Genesis Creditor Loses $243M Bitcoin In Crypto Phishing Heist, Here’s All

In the highly sophisticated social engineering scheme this past August 19, 2024, a lone Genesis creditor became the mark of a heist among three principals, namely Greavys, alias Malone Iam; Wiz, alias Veer Chetal; and Box, alias Jeandiel Serrano.

In fact, the unravelling of this Genesis heist was greatly aided by blockchain investigator ZachXBT-a true demonstration of the might of blockchain forensics against cryptocurrency crime. His in-depth journey into the trail of stolen assets that moved through various exchanges and cryptocurrencies yielded critical evidence that led to the arrest of Box in Miami and Greavys in Los Angeles.

Google, Gemini Impersonators Busted in Multi-Million Dollar Scam

ZachXBT used blockchain analysis in conjunction with OSINT and contacts with security firms to piece together the details of one of the largest crypto heists this year.

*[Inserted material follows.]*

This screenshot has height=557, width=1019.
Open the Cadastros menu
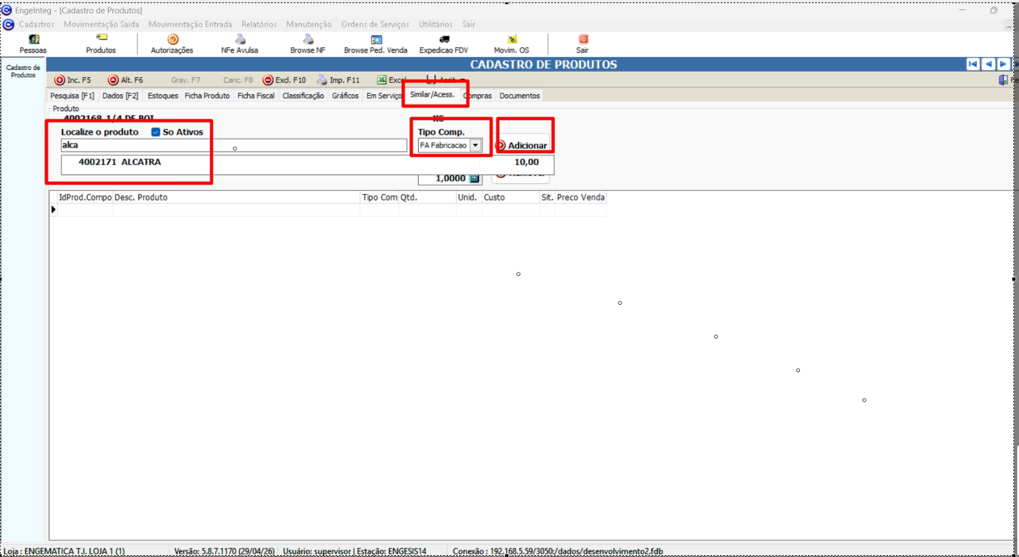tap(36, 24)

His investigation revealed a sophisticated operation that leveraged both technological weaknesses and human psychology. First, the attackers impersonated representatives from Google Support and then the Gemini exchange whose regulatory compliance make it a compelling choice for investors, to finally get access to the victim’s personal accounts and bypass two-factor authentication.

But the biggest share of the siphoned money was received by Wiz, aka Veer Chetal; this, in turn, had $34.5 million traced to a single Ethereum wallet. ZachXBT unmasked Wiz due to a critical mistake during the screen-sharing session, coupled with the revealing of audio recordings.

How a Crypto Thief’s Spending Spree in Genesis Heist Ended in Jail

Greavys, whose real name is Malone Iam, was unraveled simply because, in this Genesis heist, he spent his loot rather ostentatiously-buying expensive cars and hosting parties. ZachXBT tracked $3.5 million of the siphoned money to an Ethereum address linked to Greavys.

One of them, Box (Jeandiel Serrano), who impersonated a representative of Gemini, was linked to $18 million in stolen assets. ZachXBT tracked down a web of Ethereum addresses that were connected with both Box and Wiz, tracing transactions in excess of $41 million to brokers of high-end goods.

The hackers had quickly laundered the funds across more than 15 different exchanges and immediately converted them into a variety of cryptocurrencies, including Bitcoin, Litecoin, Ethereum, and Monero. With ZachXBT’s cooperation with blockchain analytics companies and security teams at exchanges, more than $9 million was frozen, and $500,000 was returned to the victim already.

Just for comparison – recently, healthcare company Cencora faced backlash from the crypto community following a $75 million cyber ransom payment in Bitcoin. On-chain analyst revealed the exact BTC transactions in three installments in March.